[[ Entries shown open ]]

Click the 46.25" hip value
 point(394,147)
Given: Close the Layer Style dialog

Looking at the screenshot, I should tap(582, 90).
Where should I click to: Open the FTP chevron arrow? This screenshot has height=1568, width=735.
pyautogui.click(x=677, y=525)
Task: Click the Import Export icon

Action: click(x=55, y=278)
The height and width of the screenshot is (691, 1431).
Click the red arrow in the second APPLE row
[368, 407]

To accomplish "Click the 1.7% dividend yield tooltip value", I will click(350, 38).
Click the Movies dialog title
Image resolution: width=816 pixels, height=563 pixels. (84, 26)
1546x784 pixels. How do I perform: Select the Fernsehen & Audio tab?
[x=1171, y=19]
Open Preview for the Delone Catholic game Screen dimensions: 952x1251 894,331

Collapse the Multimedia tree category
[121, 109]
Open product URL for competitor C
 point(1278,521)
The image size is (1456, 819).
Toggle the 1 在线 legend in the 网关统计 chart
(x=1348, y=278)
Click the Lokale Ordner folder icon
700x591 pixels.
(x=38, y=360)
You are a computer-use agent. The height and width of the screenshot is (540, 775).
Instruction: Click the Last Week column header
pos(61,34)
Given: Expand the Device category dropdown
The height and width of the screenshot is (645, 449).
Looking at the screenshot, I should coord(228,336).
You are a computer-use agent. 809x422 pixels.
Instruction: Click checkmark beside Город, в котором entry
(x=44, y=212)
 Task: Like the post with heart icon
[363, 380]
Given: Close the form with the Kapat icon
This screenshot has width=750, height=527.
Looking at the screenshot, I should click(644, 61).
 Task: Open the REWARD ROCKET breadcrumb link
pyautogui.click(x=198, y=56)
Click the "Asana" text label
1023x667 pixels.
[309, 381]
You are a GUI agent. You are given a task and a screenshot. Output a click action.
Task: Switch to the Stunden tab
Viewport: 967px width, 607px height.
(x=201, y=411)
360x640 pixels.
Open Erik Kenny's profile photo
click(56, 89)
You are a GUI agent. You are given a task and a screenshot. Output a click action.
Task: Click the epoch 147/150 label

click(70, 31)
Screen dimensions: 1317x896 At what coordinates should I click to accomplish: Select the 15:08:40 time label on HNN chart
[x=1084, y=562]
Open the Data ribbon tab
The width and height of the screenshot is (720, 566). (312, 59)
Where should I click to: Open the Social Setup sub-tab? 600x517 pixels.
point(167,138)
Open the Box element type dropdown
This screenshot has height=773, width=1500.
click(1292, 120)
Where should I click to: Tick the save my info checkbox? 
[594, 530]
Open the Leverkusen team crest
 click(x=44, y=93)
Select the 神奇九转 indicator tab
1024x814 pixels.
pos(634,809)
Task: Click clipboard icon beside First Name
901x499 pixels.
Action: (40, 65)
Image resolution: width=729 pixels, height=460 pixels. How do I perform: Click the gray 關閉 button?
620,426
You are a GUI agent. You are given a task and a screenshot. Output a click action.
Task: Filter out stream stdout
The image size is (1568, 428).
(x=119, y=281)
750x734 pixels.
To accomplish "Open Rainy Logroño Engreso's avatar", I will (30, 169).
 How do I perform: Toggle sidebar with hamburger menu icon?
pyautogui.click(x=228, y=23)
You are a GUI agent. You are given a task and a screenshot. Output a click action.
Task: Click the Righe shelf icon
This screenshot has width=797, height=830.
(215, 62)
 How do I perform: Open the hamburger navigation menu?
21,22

[[ Entries shown closed ]]

In full and without error, repeat the material above.

-- Result below --
Click the 46.25" hip value
 point(394,147)
Given: Close the Layer Style dialog

Looking at the screenshot, I should tap(582, 90).
Where should I click to: Open the FTP chevron arrow? This screenshot has height=1568, width=735.
pyautogui.click(x=677, y=525)
Task: Click the Import Export icon

Action: click(x=55, y=278)
The height and width of the screenshot is (691, 1431).
Click the red arrow in the second APPLE row
[368, 407]

To accomplish "Click the 1.7% dividend yield tooltip value", I will click(350, 38).
Click the Movies dialog title
Image resolution: width=816 pixels, height=563 pixels. (84, 26)
1546x784 pixels. How do I perform: Select the Fernsehen & Audio tab?
[x=1171, y=19]
Open Preview for the Delone Catholic game Screen dimensions: 952x1251 894,331

Collapse the Multimedia tree category
[121, 109]
Open product URL for competitor C
 point(1278,521)
The image size is (1456, 819).
Toggle the 1 在线 legend in the 网关统计 chart
(x=1348, y=278)
Click the Lokale Ordner folder icon
700x591 pixels.
(x=38, y=360)
You are a computer-use agent. The height and width of the screenshot is (540, 775).
Instruction: Click the Last Week column header
pos(61,34)
Given: Expand the Device category dropdown
The height and width of the screenshot is (645, 449).
Looking at the screenshot, I should coord(228,336).
You are a computer-use agent. 809x422 pixels.
Instruction: Click checkmark beside Город, в котором entry
(x=44, y=212)
 Task: Like the post with heart icon
[363, 380]
Given: Close the form with the Kapat icon
This screenshot has width=750, height=527.
Looking at the screenshot, I should click(644, 61).
 Task: Open the REWARD ROCKET breadcrumb link
pyautogui.click(x=198, y=56)
Click the "Asana" text label
1023x667 pixels.
[309, 381]
You are a GUI agent. You are given a task and a screenshot. Output a click action.
Task: Switch to the Stunden tab
Viewport: 967px width, 607px height.
(x=201, y=411)
360x640 pixels.
Open Erik Kenny's profile photo
click(56, 89)
You are a GUI agent. You are given a task and a screenshot. Output a click action.
Task: Click the epoch 147/150 label

click(70, 31)
Screen dimensions: 1317x896 At what coordinates should I click to accomplish: Select the 15:08:40 time label on HNN chart
[x=1084, y=562]
Open the Data ribbon tab
The width and height of the screenshot is (720, 566). (312, 59)
Where should I click to: Open the Social Setup sub-tab? 600x517 pixels.
point(167,138)
Open the Box element type dropdown
This screenshot has height=773, width=1500.
click(1292, 120)
Where should I click to: Tick the save my info checkbox? 
[594, 530]
Open the Leverkusen team crest
 click(x=44, y=93)
Select the 神奇九转 indicator tab
1024x814 pixels.
pos(634,809)
Task: Click clipboard icon beside First Name
901x499 pixels.
Action: (40, 65)
Image resolution: width=729 pixels, height=460 pixels. How do I perform: Click the gray 關閉 button?
620,426
You are a GUI agent. You are given a task and a screenshot. Output a click action.
Task: Filter out stream stdout
The image size is (1568, 428).
(x=119, y=281)
750x734 pixels.
To accomplish "Open Rainy Logroño Engreso's avatar", I will (30, 169).
 How do I perform: Toggle sidebar with hamburger menu icon?
pyautogui.click(x=228, y=23)
You are a GUI agent. You are given a task and a screenshot. Output a click action.
Task: Click the Righe shelf icon
This screenshot has width=797, height=830.
(215, 62)
 How do I perform: Open the hamburger navigation menu?
21,22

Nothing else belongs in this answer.